§ INFORMATION SUPPLIED:
▬▬▬▬▬▬
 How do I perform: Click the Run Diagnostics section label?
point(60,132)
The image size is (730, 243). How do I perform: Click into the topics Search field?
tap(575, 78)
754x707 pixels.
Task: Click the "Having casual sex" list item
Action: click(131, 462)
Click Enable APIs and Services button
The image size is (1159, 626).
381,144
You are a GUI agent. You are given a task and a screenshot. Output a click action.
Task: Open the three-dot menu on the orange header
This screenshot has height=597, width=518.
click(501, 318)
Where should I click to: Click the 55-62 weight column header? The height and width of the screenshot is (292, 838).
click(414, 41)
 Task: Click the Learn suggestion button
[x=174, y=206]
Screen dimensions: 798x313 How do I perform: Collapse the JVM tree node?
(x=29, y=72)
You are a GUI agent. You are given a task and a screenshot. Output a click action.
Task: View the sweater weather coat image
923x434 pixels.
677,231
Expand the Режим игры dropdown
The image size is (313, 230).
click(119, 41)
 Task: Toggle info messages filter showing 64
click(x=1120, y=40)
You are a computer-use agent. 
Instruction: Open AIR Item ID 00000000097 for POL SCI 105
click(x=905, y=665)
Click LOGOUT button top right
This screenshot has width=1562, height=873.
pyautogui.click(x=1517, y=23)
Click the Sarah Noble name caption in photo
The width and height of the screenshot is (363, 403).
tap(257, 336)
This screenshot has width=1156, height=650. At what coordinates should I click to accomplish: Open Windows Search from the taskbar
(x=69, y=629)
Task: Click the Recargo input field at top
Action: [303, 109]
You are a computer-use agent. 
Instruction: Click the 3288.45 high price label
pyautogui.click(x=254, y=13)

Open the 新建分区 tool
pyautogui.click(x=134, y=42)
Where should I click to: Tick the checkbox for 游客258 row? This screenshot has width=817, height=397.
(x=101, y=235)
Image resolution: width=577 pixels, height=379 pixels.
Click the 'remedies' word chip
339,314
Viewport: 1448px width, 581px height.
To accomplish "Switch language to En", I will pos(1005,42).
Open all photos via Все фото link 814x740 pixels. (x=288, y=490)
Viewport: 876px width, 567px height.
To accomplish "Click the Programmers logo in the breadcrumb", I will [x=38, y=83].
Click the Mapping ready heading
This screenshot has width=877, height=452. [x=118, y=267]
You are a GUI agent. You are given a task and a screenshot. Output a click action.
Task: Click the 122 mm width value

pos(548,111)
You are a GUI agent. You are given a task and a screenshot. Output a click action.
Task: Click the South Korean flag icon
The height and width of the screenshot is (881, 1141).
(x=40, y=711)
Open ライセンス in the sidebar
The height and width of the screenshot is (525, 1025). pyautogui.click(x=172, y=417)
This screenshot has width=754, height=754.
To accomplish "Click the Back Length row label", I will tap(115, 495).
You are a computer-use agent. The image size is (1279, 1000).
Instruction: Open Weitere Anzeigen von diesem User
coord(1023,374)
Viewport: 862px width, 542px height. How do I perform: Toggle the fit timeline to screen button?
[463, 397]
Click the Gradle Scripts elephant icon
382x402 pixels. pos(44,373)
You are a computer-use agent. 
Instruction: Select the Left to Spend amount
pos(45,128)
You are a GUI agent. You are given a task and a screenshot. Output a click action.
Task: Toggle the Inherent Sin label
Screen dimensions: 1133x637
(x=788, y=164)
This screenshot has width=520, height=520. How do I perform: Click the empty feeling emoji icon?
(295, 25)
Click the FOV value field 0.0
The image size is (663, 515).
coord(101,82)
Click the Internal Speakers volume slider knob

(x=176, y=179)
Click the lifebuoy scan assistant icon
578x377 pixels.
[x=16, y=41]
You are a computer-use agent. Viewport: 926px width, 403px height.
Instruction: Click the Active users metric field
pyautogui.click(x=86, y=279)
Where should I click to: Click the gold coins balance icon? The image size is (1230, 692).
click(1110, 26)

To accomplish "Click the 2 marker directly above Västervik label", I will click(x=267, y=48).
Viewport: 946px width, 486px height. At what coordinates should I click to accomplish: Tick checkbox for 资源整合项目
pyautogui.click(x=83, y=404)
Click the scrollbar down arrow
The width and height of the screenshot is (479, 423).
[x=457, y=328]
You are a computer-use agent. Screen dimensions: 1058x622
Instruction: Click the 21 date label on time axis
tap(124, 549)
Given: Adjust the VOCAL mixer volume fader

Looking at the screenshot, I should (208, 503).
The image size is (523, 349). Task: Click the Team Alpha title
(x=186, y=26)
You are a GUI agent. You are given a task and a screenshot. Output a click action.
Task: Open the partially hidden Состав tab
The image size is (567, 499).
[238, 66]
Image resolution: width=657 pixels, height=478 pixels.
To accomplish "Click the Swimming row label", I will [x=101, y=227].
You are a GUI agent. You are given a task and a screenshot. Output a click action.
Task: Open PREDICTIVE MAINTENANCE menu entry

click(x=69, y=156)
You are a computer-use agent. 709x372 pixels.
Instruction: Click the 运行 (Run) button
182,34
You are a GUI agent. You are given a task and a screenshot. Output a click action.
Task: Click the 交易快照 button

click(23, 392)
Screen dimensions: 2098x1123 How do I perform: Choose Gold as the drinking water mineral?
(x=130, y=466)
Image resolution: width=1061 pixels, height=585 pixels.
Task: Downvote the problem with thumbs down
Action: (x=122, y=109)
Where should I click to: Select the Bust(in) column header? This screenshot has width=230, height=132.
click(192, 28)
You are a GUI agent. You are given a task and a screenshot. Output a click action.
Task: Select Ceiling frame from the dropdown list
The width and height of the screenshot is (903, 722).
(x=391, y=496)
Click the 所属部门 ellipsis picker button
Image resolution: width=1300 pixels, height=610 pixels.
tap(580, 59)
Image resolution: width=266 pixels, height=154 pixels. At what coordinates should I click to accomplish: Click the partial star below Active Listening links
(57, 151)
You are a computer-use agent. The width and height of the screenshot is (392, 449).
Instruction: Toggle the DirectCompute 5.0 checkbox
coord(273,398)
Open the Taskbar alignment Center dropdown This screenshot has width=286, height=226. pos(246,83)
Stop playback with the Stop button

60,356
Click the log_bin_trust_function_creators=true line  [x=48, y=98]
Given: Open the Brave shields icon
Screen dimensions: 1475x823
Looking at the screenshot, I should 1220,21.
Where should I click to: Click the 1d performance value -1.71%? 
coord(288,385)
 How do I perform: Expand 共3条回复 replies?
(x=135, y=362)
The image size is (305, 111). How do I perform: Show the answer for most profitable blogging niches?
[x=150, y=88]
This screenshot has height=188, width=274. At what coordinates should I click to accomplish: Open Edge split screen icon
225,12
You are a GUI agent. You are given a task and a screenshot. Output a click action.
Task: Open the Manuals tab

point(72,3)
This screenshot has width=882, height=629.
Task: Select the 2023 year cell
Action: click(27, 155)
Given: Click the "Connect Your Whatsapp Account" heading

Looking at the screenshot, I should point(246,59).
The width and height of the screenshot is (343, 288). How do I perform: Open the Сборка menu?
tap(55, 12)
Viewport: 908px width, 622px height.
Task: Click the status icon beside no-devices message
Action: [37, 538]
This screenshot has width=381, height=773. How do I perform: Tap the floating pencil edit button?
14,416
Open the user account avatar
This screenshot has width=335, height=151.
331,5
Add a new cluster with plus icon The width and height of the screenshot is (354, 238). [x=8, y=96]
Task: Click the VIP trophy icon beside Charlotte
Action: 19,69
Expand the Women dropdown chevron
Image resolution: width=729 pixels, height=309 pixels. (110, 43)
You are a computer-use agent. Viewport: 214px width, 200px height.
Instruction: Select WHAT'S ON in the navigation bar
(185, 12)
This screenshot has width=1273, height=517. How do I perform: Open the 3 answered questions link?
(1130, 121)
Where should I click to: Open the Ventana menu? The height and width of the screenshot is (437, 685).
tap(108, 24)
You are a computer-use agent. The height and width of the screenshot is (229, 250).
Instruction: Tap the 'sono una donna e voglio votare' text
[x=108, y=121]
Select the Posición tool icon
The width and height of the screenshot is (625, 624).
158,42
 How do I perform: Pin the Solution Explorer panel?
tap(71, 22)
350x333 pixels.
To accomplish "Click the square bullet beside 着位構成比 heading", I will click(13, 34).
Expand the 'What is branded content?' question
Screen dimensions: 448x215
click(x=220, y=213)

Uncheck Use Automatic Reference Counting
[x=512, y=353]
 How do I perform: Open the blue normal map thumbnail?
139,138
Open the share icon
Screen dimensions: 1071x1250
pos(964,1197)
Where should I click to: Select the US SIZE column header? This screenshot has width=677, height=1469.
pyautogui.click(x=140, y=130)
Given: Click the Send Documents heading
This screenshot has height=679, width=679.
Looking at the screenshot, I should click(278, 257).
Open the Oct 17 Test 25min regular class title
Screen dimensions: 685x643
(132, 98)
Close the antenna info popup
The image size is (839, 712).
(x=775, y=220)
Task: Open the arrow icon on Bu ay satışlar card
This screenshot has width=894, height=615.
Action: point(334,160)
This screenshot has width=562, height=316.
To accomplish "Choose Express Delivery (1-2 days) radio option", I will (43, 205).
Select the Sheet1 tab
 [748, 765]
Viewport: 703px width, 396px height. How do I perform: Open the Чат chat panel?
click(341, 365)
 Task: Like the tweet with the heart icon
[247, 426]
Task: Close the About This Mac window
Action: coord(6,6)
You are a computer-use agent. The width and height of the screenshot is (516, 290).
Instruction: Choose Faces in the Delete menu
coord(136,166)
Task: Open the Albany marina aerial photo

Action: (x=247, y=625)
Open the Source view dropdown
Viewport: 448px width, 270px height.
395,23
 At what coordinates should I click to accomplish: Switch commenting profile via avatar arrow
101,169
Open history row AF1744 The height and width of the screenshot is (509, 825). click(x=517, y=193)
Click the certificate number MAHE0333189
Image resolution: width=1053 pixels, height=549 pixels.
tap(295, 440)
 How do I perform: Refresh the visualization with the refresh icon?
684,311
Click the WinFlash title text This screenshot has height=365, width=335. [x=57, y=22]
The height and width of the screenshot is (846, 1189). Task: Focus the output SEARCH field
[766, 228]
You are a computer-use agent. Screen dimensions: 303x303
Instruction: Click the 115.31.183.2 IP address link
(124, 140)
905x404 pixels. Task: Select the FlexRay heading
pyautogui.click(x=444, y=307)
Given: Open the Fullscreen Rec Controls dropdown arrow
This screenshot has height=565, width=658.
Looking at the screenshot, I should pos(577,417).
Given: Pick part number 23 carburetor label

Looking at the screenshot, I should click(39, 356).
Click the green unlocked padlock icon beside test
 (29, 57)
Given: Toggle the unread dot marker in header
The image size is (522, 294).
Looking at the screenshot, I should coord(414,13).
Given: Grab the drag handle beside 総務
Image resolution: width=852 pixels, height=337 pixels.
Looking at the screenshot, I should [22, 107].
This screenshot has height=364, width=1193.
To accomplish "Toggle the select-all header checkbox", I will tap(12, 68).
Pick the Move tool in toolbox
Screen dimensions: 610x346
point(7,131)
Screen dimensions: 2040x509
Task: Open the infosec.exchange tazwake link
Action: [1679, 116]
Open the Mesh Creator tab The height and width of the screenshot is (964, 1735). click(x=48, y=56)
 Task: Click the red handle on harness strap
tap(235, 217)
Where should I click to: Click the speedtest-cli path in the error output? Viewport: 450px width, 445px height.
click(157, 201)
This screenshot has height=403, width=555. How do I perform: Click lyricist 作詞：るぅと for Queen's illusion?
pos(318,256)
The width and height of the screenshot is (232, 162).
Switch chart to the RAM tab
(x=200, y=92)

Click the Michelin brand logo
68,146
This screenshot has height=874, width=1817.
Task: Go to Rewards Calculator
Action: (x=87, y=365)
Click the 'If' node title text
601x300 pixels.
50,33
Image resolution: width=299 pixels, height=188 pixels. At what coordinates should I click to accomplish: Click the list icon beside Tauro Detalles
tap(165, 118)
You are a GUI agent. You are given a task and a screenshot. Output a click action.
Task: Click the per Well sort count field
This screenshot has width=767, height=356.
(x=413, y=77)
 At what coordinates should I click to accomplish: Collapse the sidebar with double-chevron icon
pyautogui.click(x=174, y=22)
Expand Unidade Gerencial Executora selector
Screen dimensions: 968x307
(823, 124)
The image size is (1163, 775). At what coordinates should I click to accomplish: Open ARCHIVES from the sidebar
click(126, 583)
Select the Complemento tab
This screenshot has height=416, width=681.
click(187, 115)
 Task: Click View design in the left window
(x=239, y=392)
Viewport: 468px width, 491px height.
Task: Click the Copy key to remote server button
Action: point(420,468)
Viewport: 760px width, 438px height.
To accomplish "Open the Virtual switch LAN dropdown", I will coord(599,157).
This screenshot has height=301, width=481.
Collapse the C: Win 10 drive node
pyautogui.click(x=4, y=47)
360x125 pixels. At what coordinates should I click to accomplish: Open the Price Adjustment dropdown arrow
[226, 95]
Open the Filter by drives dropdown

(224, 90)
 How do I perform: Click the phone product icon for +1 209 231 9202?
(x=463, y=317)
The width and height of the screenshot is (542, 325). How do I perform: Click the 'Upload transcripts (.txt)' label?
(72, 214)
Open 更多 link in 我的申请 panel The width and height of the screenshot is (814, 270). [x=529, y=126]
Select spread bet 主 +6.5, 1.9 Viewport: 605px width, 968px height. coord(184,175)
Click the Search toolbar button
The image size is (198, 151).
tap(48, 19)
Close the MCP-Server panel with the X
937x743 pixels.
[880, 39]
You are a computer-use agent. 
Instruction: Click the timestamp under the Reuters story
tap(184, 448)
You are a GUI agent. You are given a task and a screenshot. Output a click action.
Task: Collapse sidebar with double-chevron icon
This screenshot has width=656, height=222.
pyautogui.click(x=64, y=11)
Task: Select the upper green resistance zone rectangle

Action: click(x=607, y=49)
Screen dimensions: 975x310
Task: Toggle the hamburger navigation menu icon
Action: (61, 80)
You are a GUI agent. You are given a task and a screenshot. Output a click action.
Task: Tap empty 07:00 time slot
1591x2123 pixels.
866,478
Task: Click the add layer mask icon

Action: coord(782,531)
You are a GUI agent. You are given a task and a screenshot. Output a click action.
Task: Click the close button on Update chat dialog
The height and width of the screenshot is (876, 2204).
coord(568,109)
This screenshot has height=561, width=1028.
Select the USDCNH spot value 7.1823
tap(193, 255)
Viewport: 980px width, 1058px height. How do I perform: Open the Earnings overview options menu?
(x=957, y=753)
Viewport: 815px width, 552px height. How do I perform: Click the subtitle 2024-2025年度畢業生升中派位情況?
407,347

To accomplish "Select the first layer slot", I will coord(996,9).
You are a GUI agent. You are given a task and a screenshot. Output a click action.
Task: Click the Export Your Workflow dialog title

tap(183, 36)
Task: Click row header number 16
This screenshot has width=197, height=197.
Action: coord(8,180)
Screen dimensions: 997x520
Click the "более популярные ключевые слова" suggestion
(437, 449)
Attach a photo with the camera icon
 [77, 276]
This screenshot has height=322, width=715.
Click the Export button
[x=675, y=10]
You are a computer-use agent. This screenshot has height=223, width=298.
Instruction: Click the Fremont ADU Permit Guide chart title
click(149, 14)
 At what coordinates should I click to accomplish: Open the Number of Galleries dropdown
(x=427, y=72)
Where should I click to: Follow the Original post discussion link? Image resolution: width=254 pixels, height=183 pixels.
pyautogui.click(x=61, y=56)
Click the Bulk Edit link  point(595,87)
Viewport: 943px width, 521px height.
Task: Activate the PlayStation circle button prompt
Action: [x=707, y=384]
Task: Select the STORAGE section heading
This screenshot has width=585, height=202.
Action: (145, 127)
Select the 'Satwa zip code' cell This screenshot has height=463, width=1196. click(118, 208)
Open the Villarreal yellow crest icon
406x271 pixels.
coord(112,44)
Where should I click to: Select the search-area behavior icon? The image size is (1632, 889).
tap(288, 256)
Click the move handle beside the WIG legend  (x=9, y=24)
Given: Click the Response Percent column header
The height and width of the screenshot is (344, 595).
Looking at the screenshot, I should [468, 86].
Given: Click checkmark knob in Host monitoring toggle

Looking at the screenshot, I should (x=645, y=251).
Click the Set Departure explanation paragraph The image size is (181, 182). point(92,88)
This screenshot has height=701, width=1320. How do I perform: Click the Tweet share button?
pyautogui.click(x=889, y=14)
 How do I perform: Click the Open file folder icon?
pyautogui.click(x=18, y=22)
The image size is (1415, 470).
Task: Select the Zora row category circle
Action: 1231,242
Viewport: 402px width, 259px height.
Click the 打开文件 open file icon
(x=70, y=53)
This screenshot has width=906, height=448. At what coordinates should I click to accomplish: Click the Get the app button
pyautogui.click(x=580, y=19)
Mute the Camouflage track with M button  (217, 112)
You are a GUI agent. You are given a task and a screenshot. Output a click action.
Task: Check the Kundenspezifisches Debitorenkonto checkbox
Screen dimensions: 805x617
▬▬▬▬▬▬
§ YOUR INSTRUCTIONS:
Look for the word "marker". Copy out every line of the data that has it.

§ RESPONSE TO THIS TASK:
To accomplish "Click the 2 marker directly above Västervik label", I will click(x=267, y=48).
Given: Toggle the unread dot marker in header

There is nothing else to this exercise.